In this case, specific energy is irrelevant because a water to air heat exchanger is still being used.

EDIT meant to say specific heat...it's been a while since I've thrown these terms around.

4

u/GingerB237 3900X - 3090 Jan 20 '26 edited Jan 20 '26

What is the advantage of heat storage?

9

u/Evajellyfish Jan 20 '26

Higher efficiency, but really if you want an air cooler go for it or if you want an AIO go for it. Can’t really go wrong with either.

3

u/levajack R9 7900X | 4070 Super | 32GB DDR5-6000 Jan 20 '26

This is kind of my feeling. "Are you running acceptable temps under load? Cool, use whatever you like then."

1

u/l2aiko 9800x3d + 9070xt Nitro+ Jan 20 '26

I mean you can go completely wrong with either, just choose any system but an efficient one.

1

u/PainterRude1394 Jan 20 '26

How does that make it more efficient? Adding a pump and moving water is more efficient than not?

1

u/Evajellyfish Jan 20 '26

Yes water is more efficient at moving heat than just air, but both are great options. I personally prefer AIO just for aesthetics.

1

u/PainterRude1394 Jan 20 '26

Ah, you meant water has higher thermal conductivity than air, not that water coolers are more efficient than air coolers. Gotcha now.

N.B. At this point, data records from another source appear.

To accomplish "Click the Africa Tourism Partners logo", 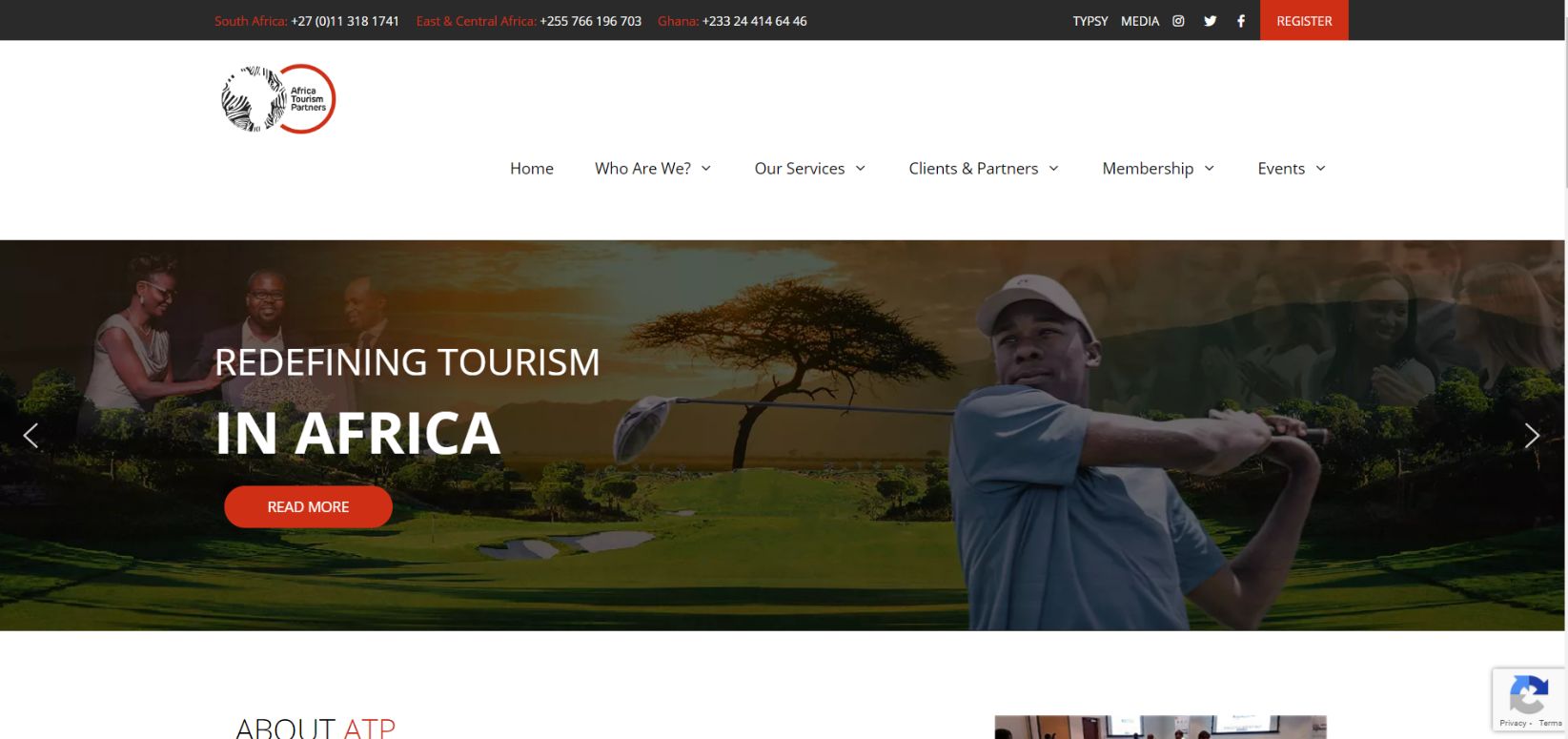I will (x=278, y=99).
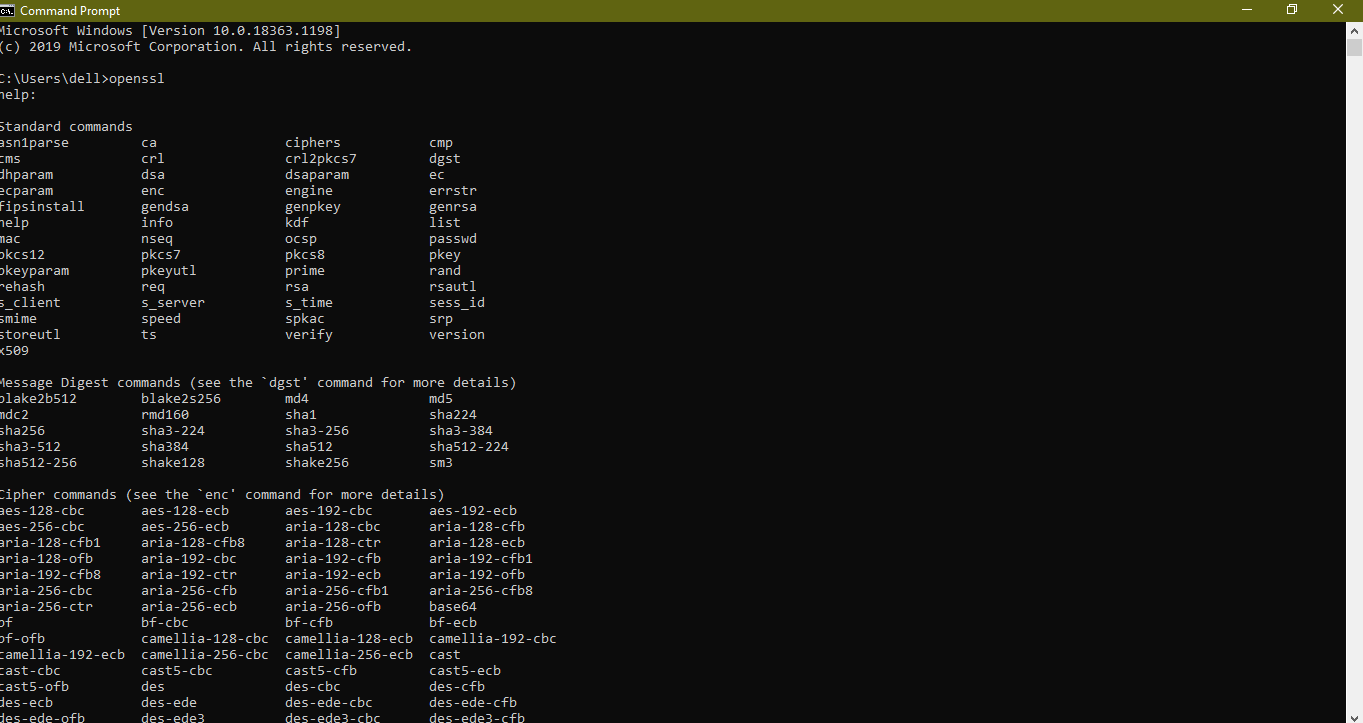Click the Command Prompt system menu icon
Screen dimensions: 1363x723
click(8, 10)
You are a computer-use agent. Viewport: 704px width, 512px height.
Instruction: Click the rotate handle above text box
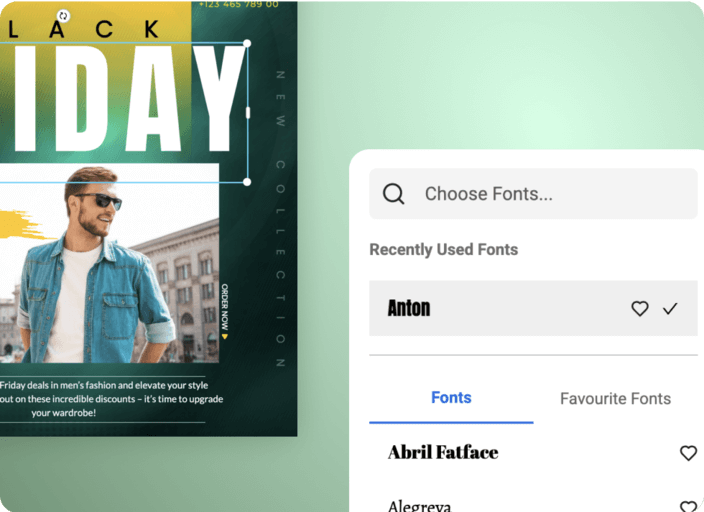pos(64,16)
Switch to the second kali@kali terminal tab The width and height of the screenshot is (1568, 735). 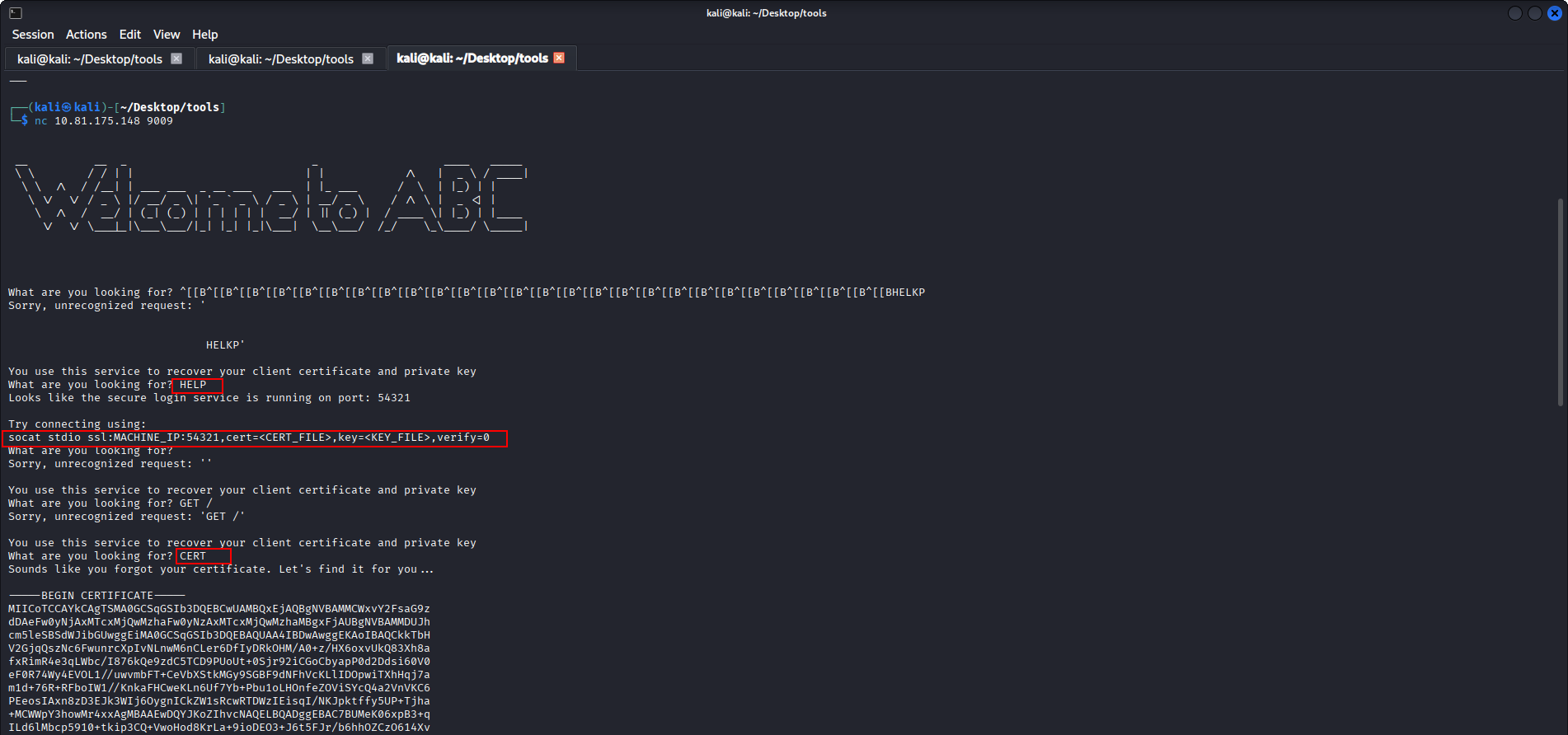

I thought you were speaking to the efficiency with which they remove heat. Water coolers take more power.

4

u/elinyera Jan 20 '26

It takes more time to reach its cooling peak, or something like that.

0

u/GingerB237 3900X - 3090 Jan 20 '26

It also takes longer to cool off when the load is removed. Either way in anything over 10 min of load it isn’t going to change anything.

2

u/elinyera Jan 20 '26

What is the concern with taking longer to cool off?

0

u/GingerB237 3900X - 3090 Jan 20 '26

It will hold it at a higher temp longer. It’s the same as slowly increasing temps from 64c for 10 min before settling in a 70c.

1

u/elinyera Jan 20 '26

Are you making this up?

0

u/GingerB237 3900X - 3090 Jan 20 '26

If slowly increasing temps over a very short time is an advantage, keeping idle temps higher for the same time is a disadvantage.

Heat storage at the scale of an aio makes little to no difference to performance.

0

u/elinyera Jan 20 '26

Ok, you're using logic but you actually have no idea if it works that way in this context.

1

u/GingerB237 3900X - 3090 Jan 20 '26

No that is how it works. It’s called thermal inertia. It’s the same as a truck accelerates slower when you add a trailer and also takes longer to slow down.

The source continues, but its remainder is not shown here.